:: Data records ::

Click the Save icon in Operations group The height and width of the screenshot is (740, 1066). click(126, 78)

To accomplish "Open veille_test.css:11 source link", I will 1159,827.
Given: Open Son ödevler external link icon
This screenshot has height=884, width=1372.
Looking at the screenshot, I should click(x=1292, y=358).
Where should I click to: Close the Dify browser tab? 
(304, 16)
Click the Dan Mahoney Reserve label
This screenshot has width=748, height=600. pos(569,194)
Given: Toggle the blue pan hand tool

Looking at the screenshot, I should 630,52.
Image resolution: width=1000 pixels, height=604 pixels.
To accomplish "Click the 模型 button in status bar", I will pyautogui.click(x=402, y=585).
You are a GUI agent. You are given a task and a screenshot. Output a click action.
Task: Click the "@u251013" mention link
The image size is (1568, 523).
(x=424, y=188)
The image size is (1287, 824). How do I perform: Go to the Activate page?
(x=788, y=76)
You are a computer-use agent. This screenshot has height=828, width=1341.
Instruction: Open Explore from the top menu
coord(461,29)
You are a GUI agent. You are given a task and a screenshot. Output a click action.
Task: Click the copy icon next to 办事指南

:::

### Task statement
Respond with only the number of lines in the data that include the string "icon".

### Your solution
3